In 1972 members of the Indian Arts Fund board, chaired by renowned Santa Fe trader Al Packard, approached Douglas Schwartz, head of the school of American Research, with an offer to donate the entire collection — which then numbered 4,280 items — to the School. Dr. Schwartz accepted, secured funding for a building and endowment, and developed programs to allow scholars and Native American to use the collection and the general public to have access to it. The Indian Arts Research Center opened in 1978. Since that time, a series of Artist Convocations have been held, at which individuals who are known for the excellence of their creations come to SAR to discuss the current state and future possibilities of their art form. This truly embodies the original mission of the Indian Arts Fund. The Wheelwright’s recent exhibition DEEP ROOTS, NEW GROWTH was an outgrowth of a basketry convocation held at the School.
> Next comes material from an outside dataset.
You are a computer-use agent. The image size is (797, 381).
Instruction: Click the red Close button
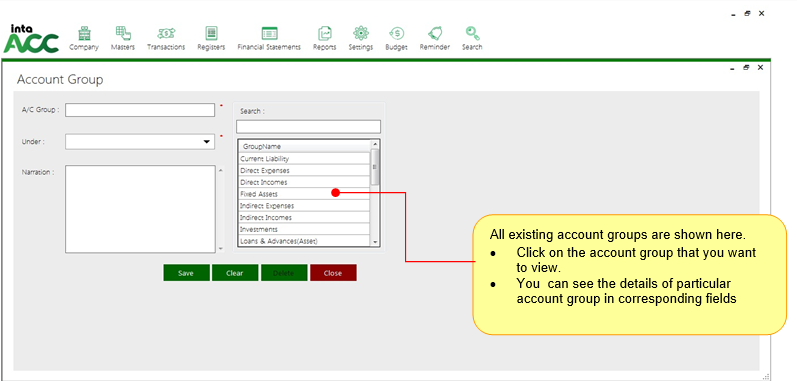(333, 273)
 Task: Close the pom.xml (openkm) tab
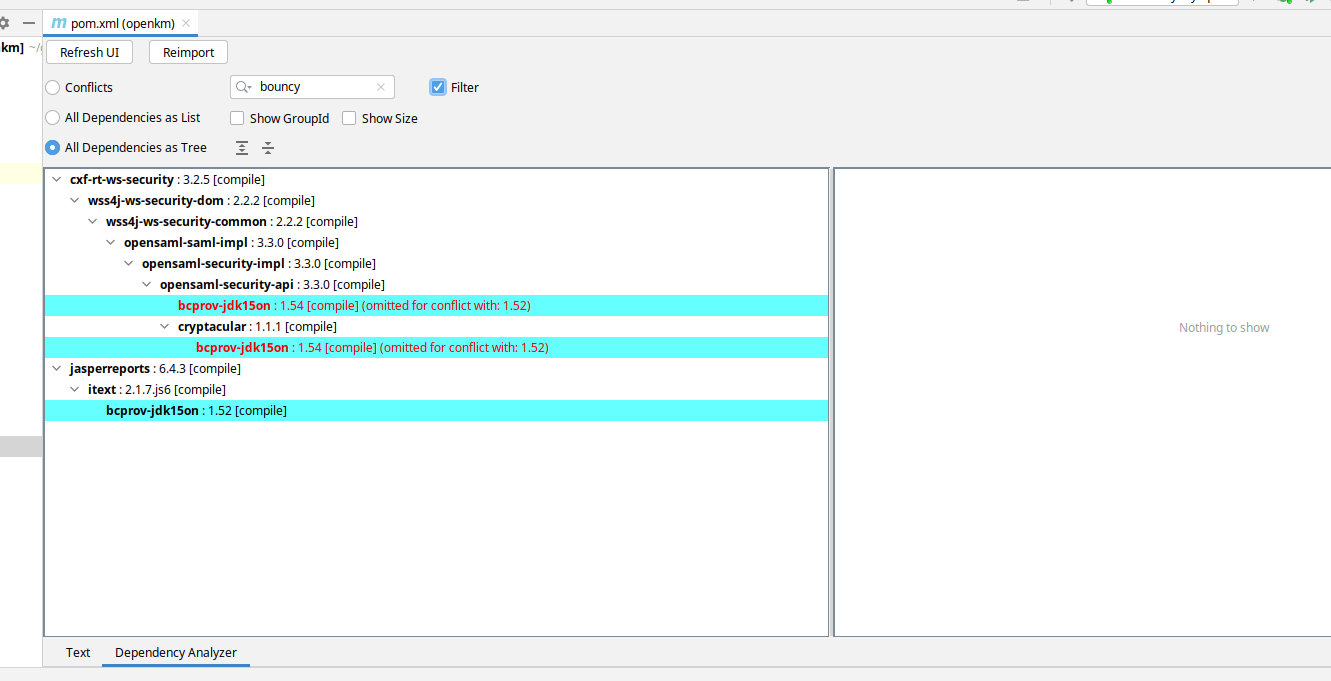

The Wheelwright Museum of the American Indian and the School of American Research, which were both shaped in their early days by some of the same far-seeing individuals who created the Indian Arts Fun, take great pride in sharing this legacy with the public.

This exhibition is made possible by the generous support of the Eugene V. And Clare E. Thaw Charitable Trust. It is also supported in part by the City of Santa Fe Arts Commission and the 1% Lodgers’ Tax, by New Mexico Arts, a division of the Office of Cultural Affairs, and by the School of American Research.